Exercise aim
Lines from the one containing "Where should I" through the last line of the data below are to be returned exactly; leave out the rest.
[Extracted entries Boundary: Start]
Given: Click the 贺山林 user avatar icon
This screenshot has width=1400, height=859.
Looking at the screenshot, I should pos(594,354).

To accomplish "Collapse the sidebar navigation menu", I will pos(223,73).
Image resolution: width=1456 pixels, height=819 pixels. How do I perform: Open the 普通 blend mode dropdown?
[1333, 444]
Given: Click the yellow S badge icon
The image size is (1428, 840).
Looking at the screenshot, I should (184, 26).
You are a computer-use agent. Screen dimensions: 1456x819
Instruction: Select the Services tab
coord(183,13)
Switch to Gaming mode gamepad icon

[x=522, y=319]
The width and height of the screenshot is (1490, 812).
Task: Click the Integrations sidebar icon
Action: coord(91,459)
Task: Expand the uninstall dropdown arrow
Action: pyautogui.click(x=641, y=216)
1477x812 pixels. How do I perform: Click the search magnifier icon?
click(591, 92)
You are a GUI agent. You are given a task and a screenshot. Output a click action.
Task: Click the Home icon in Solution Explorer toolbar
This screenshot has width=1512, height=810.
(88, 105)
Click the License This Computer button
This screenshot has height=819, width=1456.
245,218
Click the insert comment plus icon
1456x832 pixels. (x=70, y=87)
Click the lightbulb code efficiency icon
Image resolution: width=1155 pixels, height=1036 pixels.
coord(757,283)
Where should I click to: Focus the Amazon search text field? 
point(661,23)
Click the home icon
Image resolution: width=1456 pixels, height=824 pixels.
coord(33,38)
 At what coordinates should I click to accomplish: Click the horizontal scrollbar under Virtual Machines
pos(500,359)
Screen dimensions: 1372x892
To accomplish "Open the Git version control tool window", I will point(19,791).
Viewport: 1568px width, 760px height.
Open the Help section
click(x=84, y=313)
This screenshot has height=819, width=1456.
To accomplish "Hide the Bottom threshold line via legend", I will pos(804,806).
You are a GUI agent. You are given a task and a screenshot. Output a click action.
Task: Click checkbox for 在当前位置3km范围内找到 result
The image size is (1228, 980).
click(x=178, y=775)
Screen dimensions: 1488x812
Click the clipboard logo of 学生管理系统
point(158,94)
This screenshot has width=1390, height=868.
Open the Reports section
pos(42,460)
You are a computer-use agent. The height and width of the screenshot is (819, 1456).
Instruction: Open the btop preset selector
[Extracted entries Boundary: End]
Result for this task
Where should I click to: Focus the Amazon search text field? 
point(661,23)
Click the home icon
Image resolution: width=1456 pixels, height=824 pixels.
coord(33,38)
 At what coordinates should I click to accomplish: Click the horizontal scrollbar under Virtual Machines
pos(500,359)
Screen dimensions: 1372x892
To accomplish "Open the Git version control tool window", I will point(19,791).
Viewport: 1568px width, 760px height.
Open the Help section
click(x=84, y=313)
This screenshot has height=819, width=1456.
To accomplish "Hide the Bottom threshold line via legend", I will pos(804,806).
You are a GUI agent. You are given a task and a screenshot. Output a click action.
Task: Click checkbox for 在当前位置3km范围内找到 result
The image size is (1228, 980).
click(x=178, y=775)
Screen dimensions: 1488x812
Click the clipboard logo of 学生管理系统
point(158,94)
This screenshot has width=1390, height=868.
Open the Reports section
pos(42,460)
You are a computer-use agent. The height and width of the screenshot is (819, 1456).
Instruction: Open the btop preset selector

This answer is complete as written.